> [TASK TO CARRY OUT]
Can you quote the rows below word for word, with the pictures left out?

> [GIVEN ENTRIES]
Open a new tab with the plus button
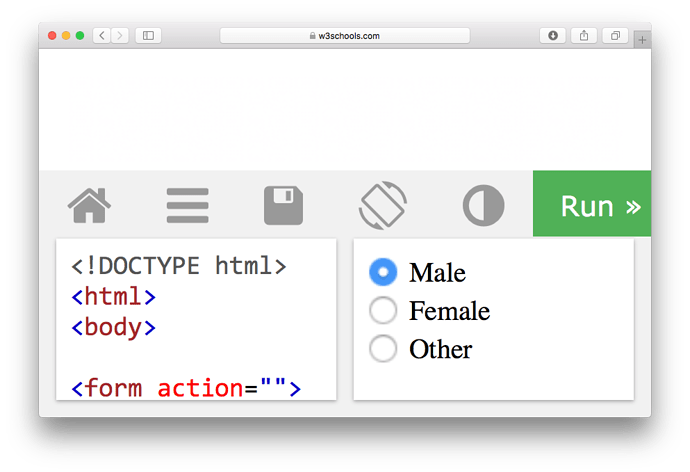Image resolution: width=690 pixels, height=472 pixels. pos(641,41)
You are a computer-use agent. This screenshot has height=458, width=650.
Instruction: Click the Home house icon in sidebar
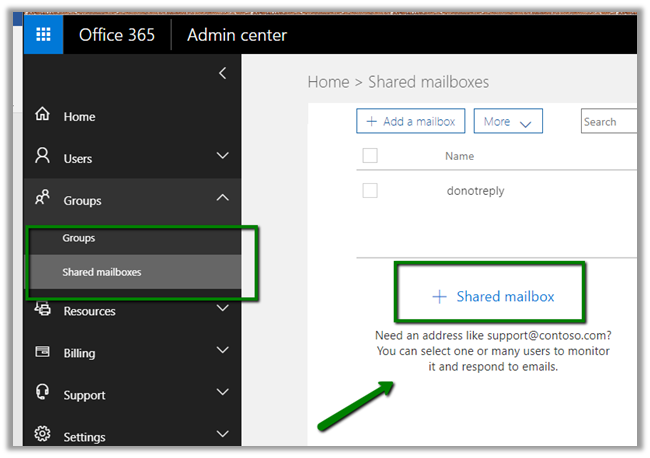pos(43,116)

> [SOLUTION FOR THIS PROBLEM]
Open a new tab with the plus button
Image resolution: width=690 pixels, height=472 pixels. pos(641,41)
You are a computer-use agent. This screenshot has height=458, width=650.
Instruction: Click the Home house icon in sidebar
pos(43,116)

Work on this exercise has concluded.